═══ Supplied entries ═══

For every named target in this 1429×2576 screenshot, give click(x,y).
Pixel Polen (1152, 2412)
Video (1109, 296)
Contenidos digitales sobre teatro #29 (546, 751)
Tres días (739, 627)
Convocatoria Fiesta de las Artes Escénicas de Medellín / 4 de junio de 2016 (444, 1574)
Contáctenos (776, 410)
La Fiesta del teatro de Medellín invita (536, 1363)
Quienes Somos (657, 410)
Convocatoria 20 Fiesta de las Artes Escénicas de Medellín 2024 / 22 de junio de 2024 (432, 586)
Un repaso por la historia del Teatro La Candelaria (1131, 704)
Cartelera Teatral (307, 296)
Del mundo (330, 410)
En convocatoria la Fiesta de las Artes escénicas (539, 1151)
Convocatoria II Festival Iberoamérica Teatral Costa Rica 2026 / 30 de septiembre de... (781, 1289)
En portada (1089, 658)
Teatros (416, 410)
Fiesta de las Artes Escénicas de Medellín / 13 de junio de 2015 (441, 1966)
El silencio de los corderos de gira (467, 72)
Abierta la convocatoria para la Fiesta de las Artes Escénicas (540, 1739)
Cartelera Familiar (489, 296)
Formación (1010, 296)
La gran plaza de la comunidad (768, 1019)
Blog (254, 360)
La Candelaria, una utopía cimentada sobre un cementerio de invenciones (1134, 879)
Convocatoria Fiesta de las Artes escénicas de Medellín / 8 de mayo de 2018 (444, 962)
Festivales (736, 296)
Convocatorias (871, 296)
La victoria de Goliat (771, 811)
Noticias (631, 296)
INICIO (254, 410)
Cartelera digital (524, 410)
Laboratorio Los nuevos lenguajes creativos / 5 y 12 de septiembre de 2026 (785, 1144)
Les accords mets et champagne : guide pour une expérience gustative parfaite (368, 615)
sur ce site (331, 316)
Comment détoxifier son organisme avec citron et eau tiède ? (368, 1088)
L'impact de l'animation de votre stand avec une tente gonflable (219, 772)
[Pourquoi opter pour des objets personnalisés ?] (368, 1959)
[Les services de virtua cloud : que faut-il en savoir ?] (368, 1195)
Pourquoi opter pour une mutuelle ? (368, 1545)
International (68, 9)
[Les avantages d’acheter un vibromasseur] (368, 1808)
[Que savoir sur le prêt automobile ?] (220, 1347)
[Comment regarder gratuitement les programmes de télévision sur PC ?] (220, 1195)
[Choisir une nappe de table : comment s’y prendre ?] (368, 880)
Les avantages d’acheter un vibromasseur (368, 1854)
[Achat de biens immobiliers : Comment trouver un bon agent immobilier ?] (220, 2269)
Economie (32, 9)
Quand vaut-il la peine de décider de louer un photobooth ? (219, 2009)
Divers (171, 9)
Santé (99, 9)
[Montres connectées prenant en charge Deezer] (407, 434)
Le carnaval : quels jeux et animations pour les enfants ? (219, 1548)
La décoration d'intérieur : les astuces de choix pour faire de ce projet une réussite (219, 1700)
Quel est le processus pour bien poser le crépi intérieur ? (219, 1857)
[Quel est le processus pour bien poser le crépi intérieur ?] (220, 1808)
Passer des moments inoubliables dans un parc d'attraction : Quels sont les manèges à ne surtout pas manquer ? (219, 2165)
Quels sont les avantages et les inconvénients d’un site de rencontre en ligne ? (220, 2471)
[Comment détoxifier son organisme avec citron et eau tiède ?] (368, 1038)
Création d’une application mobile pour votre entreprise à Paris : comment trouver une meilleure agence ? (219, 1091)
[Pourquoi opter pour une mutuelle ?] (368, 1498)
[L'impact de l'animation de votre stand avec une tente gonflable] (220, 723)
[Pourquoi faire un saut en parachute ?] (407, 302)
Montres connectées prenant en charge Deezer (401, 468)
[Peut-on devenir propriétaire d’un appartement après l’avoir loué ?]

═══

• Activity
Each entry in the data must be copied exactly.

• Output
For every named target in this 1429×2576 screenshot, give click(x,y).
Pixel Polen (1152, 2412)
Video (1109, 296)
Contenidos digitales sobre teatro #29 (546, 751)
Tres días (739, 627)
Convocatoria Fiesta de las Artes Escénicas de Medellín / 4 de junio de 2016 (444, 1574)
Contáctenos (776, 410)
La Fiesta del teatro de Medellín invita (536, 1363)
Quienes Somos (657, 410)
Convocatoria 20 Fiesta de las Artes Escénicas de Medellín 2024 / 22 de junio de 2024 (432, 586)
Un repaso por la historia del Teatro La Candelaria (1131, 704)
Cartelera Teatral (307, 296)
Del mundo (330, 410)
En convocatoria la Fiesta de las Artes escénicas (539, 1151)
Convocatoria II Festival Iberoamérica Teatral Costa Rica 2026 / 30 de septiembre de... (781, 1289)
En portada (1089, 658)
Teatros (416, 410)
Fiesta de las Artes Escénicas de Medellín / 13 de junio de 2015 (441, 1966)
El silencio de los corderos de gira (467, 72)
Abierta la convocatoria para la Fiesta de las Artes Escénicas (540, 1739)
Cartelera Familiar (489, 296)
Formación (1010, 296)
La gran plaza de la comunidad (768, 1019)
Blog (254, 360)
La Candelaria, una utopía cimentada sobre un cementerio de invenciones (1134, 879)
Convocatoria Fiesta de las Artes escénicas de Medellín / 8 de mayo de 2018 (444, 962)
Festivales (736, 296)
Convocatorias (871, 296)
La victoria de Goliat (771, 811)
Noticias (631, 296)
INICIO (254, 410)
Cartelera digital (524, 410)
Laboratorio Los nuevos lenguajes creativos / 5 y 12 de septiembre de 2026 (785, 1144)
Les accords mets et champagne : guide pour une expérience gustative parfaite (368, 615)
sur ce site (331, 316)
Comment détoxifier son organisme avec citron et eau tiède ? (368, 1088)
L'impact de l'animation de votre stand avec une tente gonflable (219, 772)
[Pourquoi opter pour des objets personnalisés ?] (368, 1959)
[Les services de virtua cloud : que faut-il en savoir ?] (368, 1195)
Pourquoi opter pour une mutuelle ? (368, 1545)
International (68, 9)
[Les avantages d’acheter un vibromasseur] (368, 1808)
[Que savoir sur le prêt automobile ?] (220, 1347)
[Comment regarder gratuitement les programmes de télévision sur PC ?] (220, 1195)
[Choisir une nappe de table : comment s’y prendre ?] (368, 880)
Les avantages d’acheter un vibromasseur (368, 1854)
[Achat de biens immobiliers : Comment trouver un bon agent immobilier ?] (220, 2269)
Economie (32, 9)
Quand vaut-il la peine de décider de louer un photobooth ? (219, 2009)
Divers (171, 9)
Santé (99, 9)
[Montres connectées prenant en charge Deezer] (407, 434)
Le carnaval : quels jeux et animations pour les enfants ? (219, 1548)
La décoration d'intérieur : les astuces de choix pour faire de ce projet une réussite (219, 1700)
Quel est le processus pour bien poser le crépi intérieur ? (219, 1857)
[Quel est le processus pour bien poser le crépi intérieur ?] (220, 1808)
Passer des moments inoubliables dans un parc d'attraction : Quels sont les manèges à ne surtout pas manquer ? (219, 2165)
Quels sont les avantages et les inconvénients d’un site de rencontre en ligne ? (220, 2471)
[Comment détoxifier son organisme avec citron et eau tiède ?] (368, 1038)
Création d’une application mobile pour votre entreprise à Paris : comment trouver une meilleure agence ? (219, 1091)
[Pourquoi opter pour une mutuelle ?] (368, 1498)
[L'impact de l'animation de votre stand avec une tente gonflable] (220, 723)
[Pourquoi faire un saut en parachute ?] (407, 302)
Montres connectées prenant en charge Deezer (401, 468)
[Peut-on devenir propriétaire d’un appartement après l’avoir loué ?]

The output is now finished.